------ Reading passage

LITTLE VILLAGE — Ald. Michael Rodriguez (22nd) is calling for officials to investigate if residential properties neighboring toxic parcels of land at the Peoples Gas Crawford Station have been contaminated.
Peoples Gas is set to remediate the toxic parcels of land on its property and is continuing a contamination investigation at the Little Village site. But Rodriguez raised concerns about the investigation, saying it should cover nearby residential lots.
During a virtual meeting Tuesday night, Rodriguez asked federal Environmental Protection Agency officials whether they would expand soil sampling beyond the the Crawford Station, 4358 W. 35th Place, to ensure nearby properties are safe.
“Based on current presented findings, contaminants appear slightly over the company property line,” Rodriguez said.
Rodriguez cited concerns raised by other elected officials and asked: What would be done if samples determined contamination had reached nearby properties? What resources would be provided, and who would be responsible for that cleanup?

------------
------ Dataset records

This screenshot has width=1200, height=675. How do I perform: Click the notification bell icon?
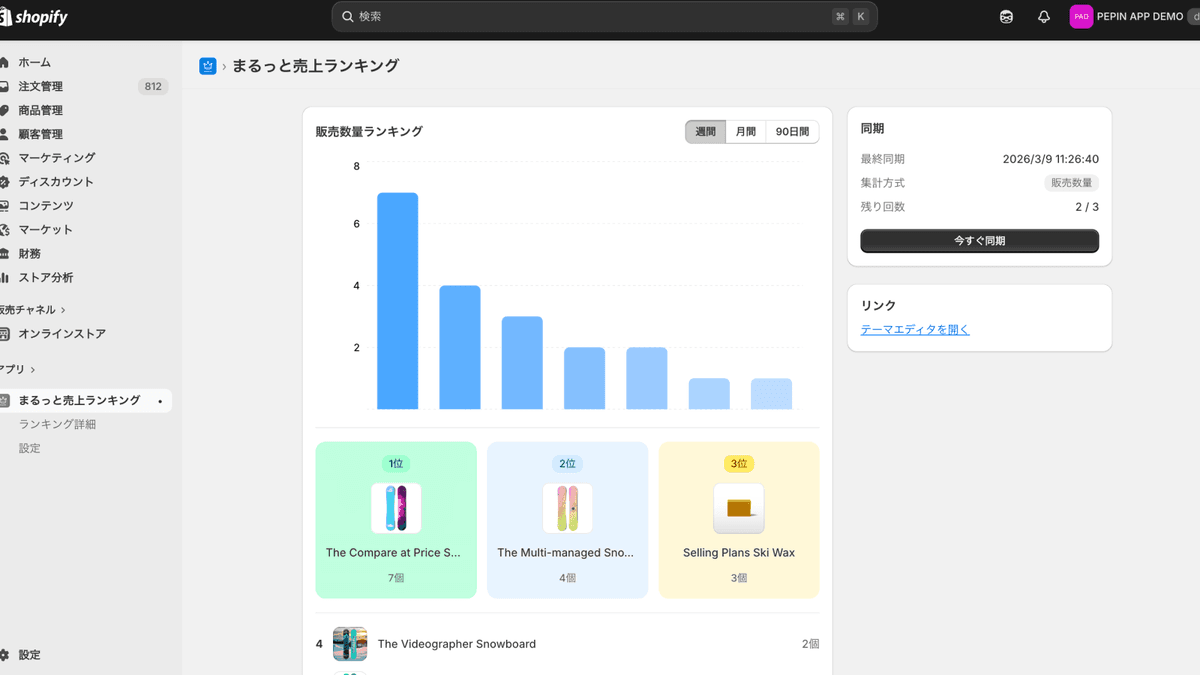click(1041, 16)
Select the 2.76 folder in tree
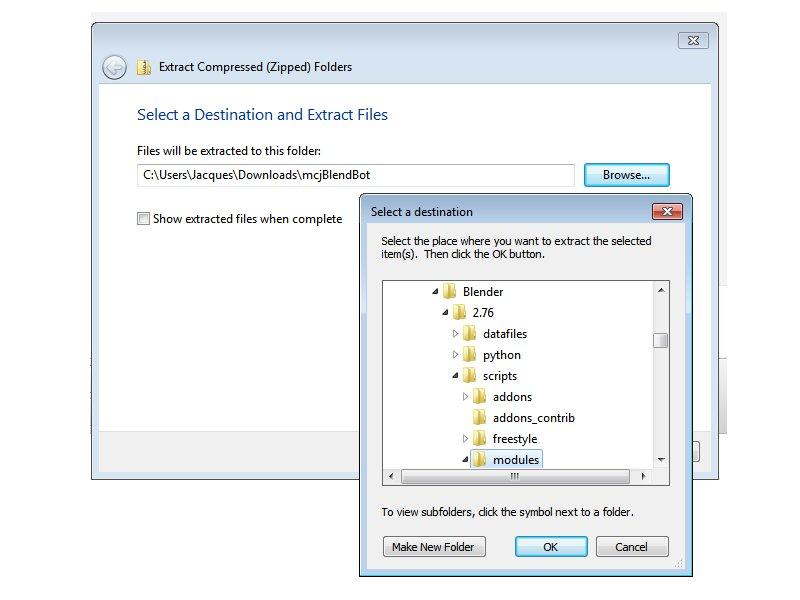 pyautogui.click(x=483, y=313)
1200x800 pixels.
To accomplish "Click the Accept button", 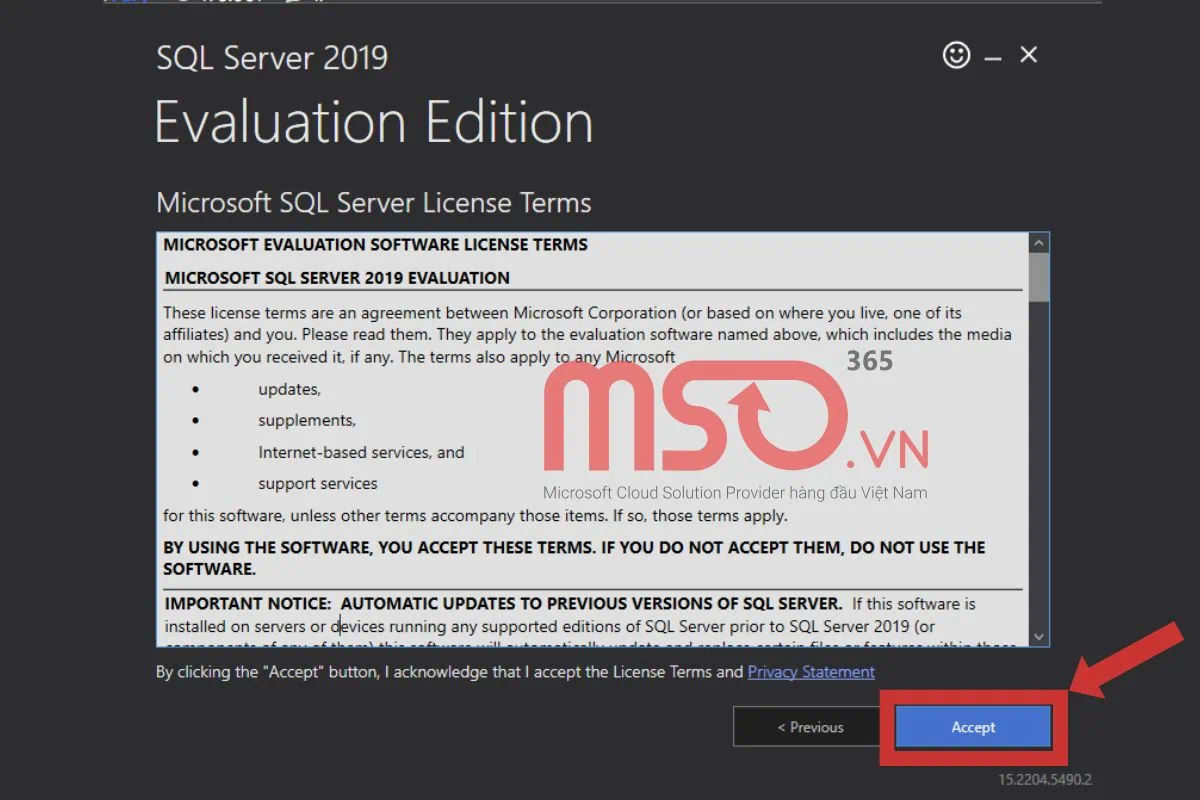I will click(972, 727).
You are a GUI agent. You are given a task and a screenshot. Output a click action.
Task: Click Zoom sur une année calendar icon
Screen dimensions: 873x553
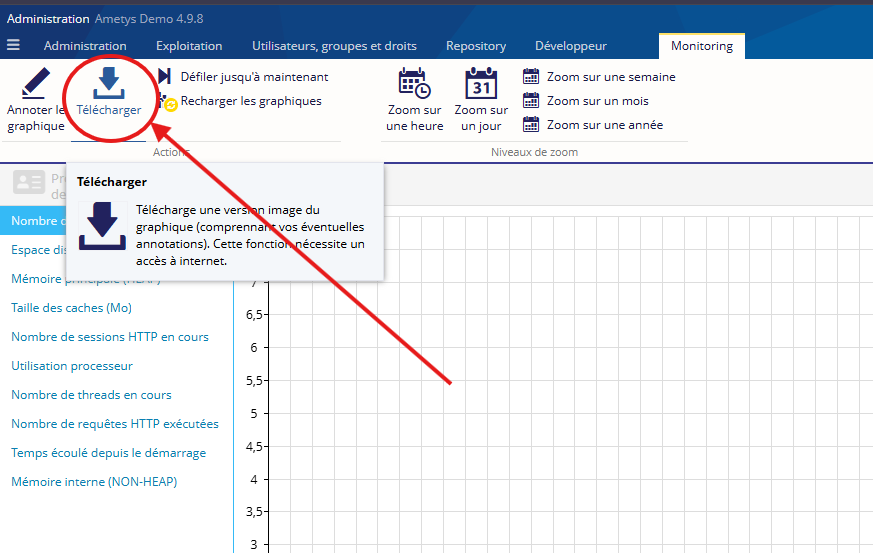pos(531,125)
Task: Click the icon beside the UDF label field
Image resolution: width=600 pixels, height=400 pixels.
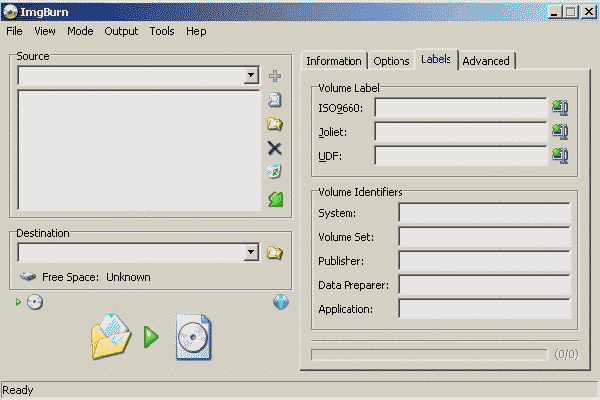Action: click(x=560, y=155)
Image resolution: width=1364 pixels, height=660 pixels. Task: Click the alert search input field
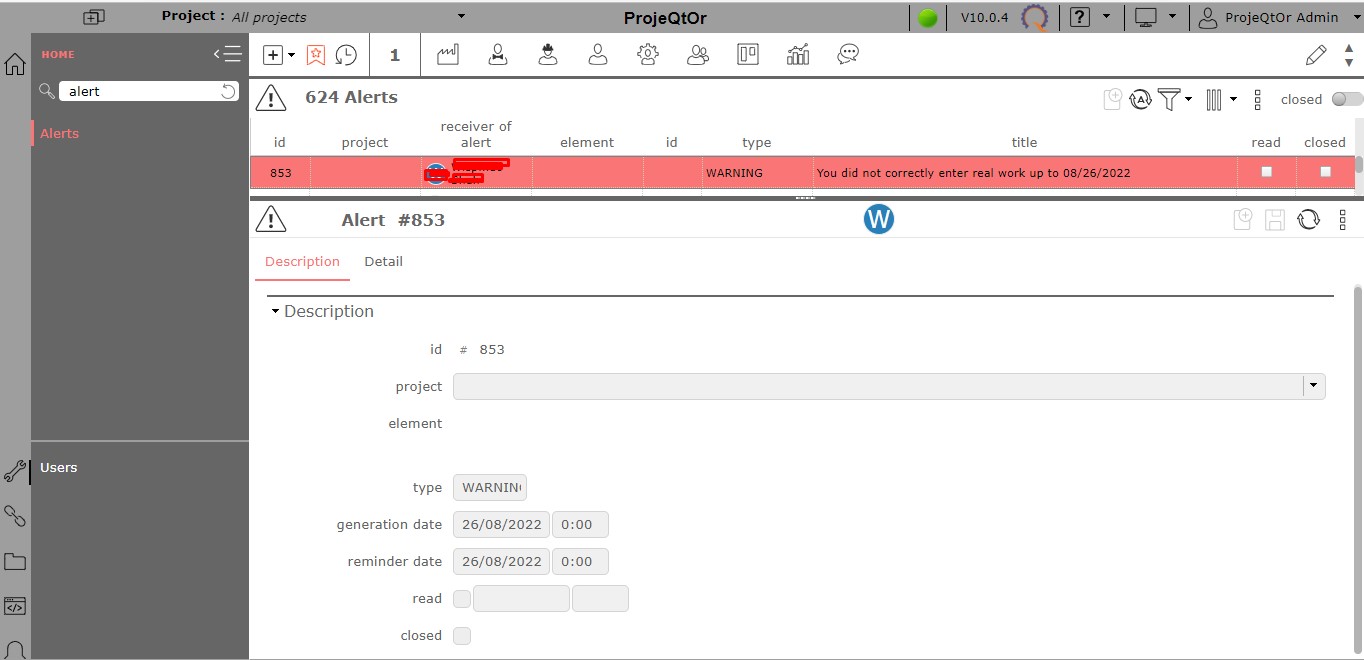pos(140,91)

------------

-- What to work on --
1. What address does the Crawford Station article give for the Crawford Station?
2. Resume the Crawford Station article from the point at which it ends.
The items have no connection to the Crawford Station article.

-- Answers given --
1. 4358 W. 35th Place

2.
EPA official Bill Murray said the remedial investigation had produced significant data but the investigation had not concluded.
“We plan to consult agency experts in the coming weeks and bring on additional resources to work with Peoples Gas to determine the next steps on this part of the site, including sampling in the residential areas,” Murray said.
The official said the site was “complex” and required “a closer look to determine the health risks” posed to neighbors.
“The EPA is continuing to work on the full characterization with the community’s concerns in mind,” Murray said.
During the meeting, EPA officials outlined plans for the cleanup efforts, which will start next month on two parcels of the former manufactured gas plant.
Peoples Gas will clean up two parcels known as “G” and “V” over the next year. As part of the process, heavy excavation equipment will be used to remove 4-8 feet of contaminated soil, which will be disposed of off-site. Afterward, it plans to treat 16-21 feet of soil before capping the parcel with gravel.
Work will happen 7 a.m.-5 p.m. Monday-Friday and is expected to last a year. The EPA will oversee the cleanup.
Water will be used to prevent dust and other particles from leaving the site, officials said.
If at any time air monitors indicate the level of dust particles exceeds health standards, work will be suspended, officials said. But air monitor data would only be available monthly after its been reviewed and validated, officials said.
The remediation comes more than a year after the botched implosion of the Hilco site, which is across from the Peoples Gas Crawford Station.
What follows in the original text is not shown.